=== Work required ===
The records that appear below are to be restated word for word.

(Extracted data entries)
____________
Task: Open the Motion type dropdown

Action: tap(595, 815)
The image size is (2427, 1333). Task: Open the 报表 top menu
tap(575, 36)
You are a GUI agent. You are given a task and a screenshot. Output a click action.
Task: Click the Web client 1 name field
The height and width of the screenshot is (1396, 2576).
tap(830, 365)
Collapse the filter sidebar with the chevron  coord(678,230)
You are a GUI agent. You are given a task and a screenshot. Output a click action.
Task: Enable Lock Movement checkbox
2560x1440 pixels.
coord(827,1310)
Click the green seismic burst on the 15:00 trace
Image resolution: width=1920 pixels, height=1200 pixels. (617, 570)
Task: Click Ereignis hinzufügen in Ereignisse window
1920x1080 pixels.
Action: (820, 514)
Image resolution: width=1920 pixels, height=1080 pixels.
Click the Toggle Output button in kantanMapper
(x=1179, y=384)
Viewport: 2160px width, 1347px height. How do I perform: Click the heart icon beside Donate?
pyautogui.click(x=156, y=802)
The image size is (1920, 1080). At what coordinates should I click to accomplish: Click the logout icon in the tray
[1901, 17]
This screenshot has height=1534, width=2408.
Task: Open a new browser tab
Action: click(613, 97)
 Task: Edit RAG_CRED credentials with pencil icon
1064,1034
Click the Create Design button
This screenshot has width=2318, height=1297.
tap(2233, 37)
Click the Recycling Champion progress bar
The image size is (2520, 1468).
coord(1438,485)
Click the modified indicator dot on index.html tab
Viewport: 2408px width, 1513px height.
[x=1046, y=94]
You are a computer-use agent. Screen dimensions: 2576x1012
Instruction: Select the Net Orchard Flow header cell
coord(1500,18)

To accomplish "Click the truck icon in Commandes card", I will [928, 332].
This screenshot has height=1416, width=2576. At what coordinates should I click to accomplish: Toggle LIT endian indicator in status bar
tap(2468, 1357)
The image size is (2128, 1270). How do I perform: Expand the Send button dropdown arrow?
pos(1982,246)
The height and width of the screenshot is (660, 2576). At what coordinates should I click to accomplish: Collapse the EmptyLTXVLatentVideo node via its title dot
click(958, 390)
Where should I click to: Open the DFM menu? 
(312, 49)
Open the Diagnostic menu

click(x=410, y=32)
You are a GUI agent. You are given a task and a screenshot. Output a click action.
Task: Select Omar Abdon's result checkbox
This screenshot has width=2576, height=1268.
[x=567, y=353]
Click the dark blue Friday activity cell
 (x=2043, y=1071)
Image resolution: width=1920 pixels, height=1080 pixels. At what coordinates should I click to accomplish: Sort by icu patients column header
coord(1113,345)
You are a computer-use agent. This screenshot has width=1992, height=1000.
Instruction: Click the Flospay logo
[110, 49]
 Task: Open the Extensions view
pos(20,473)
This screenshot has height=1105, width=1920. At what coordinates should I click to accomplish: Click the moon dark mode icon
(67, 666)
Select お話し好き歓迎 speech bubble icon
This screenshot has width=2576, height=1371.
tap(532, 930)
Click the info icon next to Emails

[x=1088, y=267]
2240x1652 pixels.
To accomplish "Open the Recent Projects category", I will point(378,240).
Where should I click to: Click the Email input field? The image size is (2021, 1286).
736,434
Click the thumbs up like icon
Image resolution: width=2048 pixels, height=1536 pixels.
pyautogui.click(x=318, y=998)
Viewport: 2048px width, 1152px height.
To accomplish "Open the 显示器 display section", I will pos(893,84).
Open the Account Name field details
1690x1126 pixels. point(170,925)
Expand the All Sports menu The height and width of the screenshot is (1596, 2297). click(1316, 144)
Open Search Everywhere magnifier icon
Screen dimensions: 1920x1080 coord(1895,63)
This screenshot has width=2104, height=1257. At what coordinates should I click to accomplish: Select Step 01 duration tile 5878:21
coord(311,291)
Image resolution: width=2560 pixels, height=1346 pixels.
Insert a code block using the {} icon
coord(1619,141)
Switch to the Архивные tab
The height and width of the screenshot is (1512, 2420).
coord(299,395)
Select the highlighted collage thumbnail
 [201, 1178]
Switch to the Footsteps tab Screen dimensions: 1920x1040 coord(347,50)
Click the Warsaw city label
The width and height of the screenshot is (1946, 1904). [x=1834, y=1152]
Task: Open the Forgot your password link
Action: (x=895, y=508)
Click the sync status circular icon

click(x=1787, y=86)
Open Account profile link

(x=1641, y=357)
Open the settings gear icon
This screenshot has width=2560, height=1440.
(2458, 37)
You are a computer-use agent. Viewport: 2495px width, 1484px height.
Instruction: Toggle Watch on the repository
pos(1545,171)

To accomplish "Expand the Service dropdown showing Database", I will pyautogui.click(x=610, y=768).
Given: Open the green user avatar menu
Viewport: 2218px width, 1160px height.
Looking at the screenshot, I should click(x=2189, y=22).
____________
=== Expected answer ===
Task: Open the Motion type dropdown

Action: tap(595, 815)
The image size is (2427, 1333). Task: Open the 报表 top menu
tap(575, 36)
You are a GUI agent. You are given a task and a screenshot. Output a click action.
Task: Click the Web client 1 name field
The height and width of the screenshot is (1396, 2576).
tap(830, 365)
Collapse the filter sidebar with the chevron  coord(678,230)
You are a GUI agent. You are given a task and a screenshot. Output a click action.
Task: Enable Lock Movement checkbox
2560x1440 pixels.
coord(827,1310)
Click the green seismic burst on the 15:00 trace
Image resolution: width=1920 pixels, height=1200 pixels. (617, 570)
Task: Click Ereignis hinzufügen in Ereignisse window
1920x1080 pixels.
Action: (820, 514)
Image resolution: width=1920 pixels, height=1080 pixels.
Click the Toggle Output button in kantanMapper
(x=1179, y=384)
Viewport: 2160px width, 1347px height. How do I perform: Click the heart icon beside Donate?
pyautogui.click(x=156, y=802)
The image size is (1920, 1080). At what coordinates should I click to accomplish: Click the logout icon in the tray
[1901, 17]
This screenshot has height=1534, width=2408.
Task: Open a new browser tab
Action: click(613, 97)
 Task: Edit RAG_CRED credentials with pencil icon
1064,1034
Click the Create Design button
This screenshot has width=2318, height=1297.
tap(2233, 37)
Click the Recycling Champion progress bar
The image size is (2520, 1468).
coord(1438,485)
Click the modified indicator dot on index.html tab
Viewport: 2408px width, 1513px height.
[x=1046, y=94]
You are a computer-use agent. Screen dimensions: 2576x1012
Instruction: Select the Net Orchard Flow header cell
coord(1500,18)

To accomplish "Click the truck icon in Commandes card", I will [928, 332].
This screenshot has height=1416, width=2576. At what coordinates should I click to accomplish: Toggle LIT endian indicator in status bar
tap(2468, 1357)
The image size is (2128, 1270). How do I perform: Expand the Send button dropdown arrow?
pos(1982,246)
The height and width of the screenshot is (660, 2576). At what coordinates should I click to accomplish: Collapse the EmptyLTXVLatentVideo node via its title dot
click(958, 390)
Where should I click to: Open the DFM menu? 
(312, 49)
Open the Diagnostic menu

click(x=410, y=32)
You are a GUI agent. You are given a task and a screenshot. Output a click action.
Task: Select Omar Abdon's result checkbox
This screenshot has width=2576, height=1268.
[x=567, y=353]
Click the dark blue Friday activity cell
 (x=2043, y=1071)
Image resolution: width=1920 pixels, height=1080 pixels. At what coordinates should I click to accomplish: Sort by icu patients column header
coord(1113,345)
You are a computer-use agent. This screenshot has width=1992, height=1000.
Instruction: Click the Flospay logo
[110, 49]
 Task: Open the Extensions view
pos(20,473)
This screenshot has height=1105, width=1920. At what coordinates should I click to accomplish: Click the moon dark mode icon
(67, 666)
Select お話し好き歓迎 speech bubble icon
This screenshot has width=2576, height=1371.
tap(532, 930)
Click the info icon next to Emails

[x=1088, y=267]
2240x1652 pixels.
To accomplish "Open the Recent Projects category", I will point(378,240).
Where should I click to: Click the Email input field? The image size is (2021, 1286).
736,434
Click the thumbs up like icon
Image resolution: width=2048 pixels, height=1536 pixels.
pyautogui.click(x=318, y=998)
Viewport: 2048px width, 1152px height.
To accomplish "Open the 显示器 display section", I will pos(893,84).
Open the Account Name field details
1690x1126 pixels. point(170,925)
Expand the All Sports menu The height and width of the screenshot is (1596, 2297). click(1316, 144)
Open Search Everywhere magnifier icon
Screen dimensions: 1920x1080 coord(1895,63)
This screenshot has width=2104, height=1257. At what coordinates should I click to accomplish: Select Step 01 duration tile 5878:21
coord(311,291)
Image resolution: width=2560 pixels, height=1346 pixels.
Insert a code block using the {} icon
coord(1619,141)
Switch to the Архивные tab
The height and width of the screenshot is (1512, 2420).
coord(299,395)
Select the highlighted collage thumbnail
 [201, 1178]
Switch to the Footsteps tab Screen dimensions: 1920x1040 coord(347,50)
Click the Warsaw city label
The width and height of the screenshot is (1946, 1904). [x=1834, y=1152]
Task: Open the Forgot your password link
Action: (x=895, y=508)
Click the sync status circular icon

click(x=1787, y=86)
Open Account profile link

(x=1641, y=357)
Open the settings gear icon
This screenshot has width=2560, height=1440.
(2458, 37)
You are a computer-use agent. Viewport: 2495px width, 1484px height.
Instruction: Toggle Watch on the repository
pos(1545,171)

To accomplish "Expand the Service dropdown showing Database", I will pyautogui.click(x=610, y=768).
Given: Open the green user avatar menu
Viewport: 2218px width, 1160px height.
Looking at the screenshot, I should click(x=2189, y=22).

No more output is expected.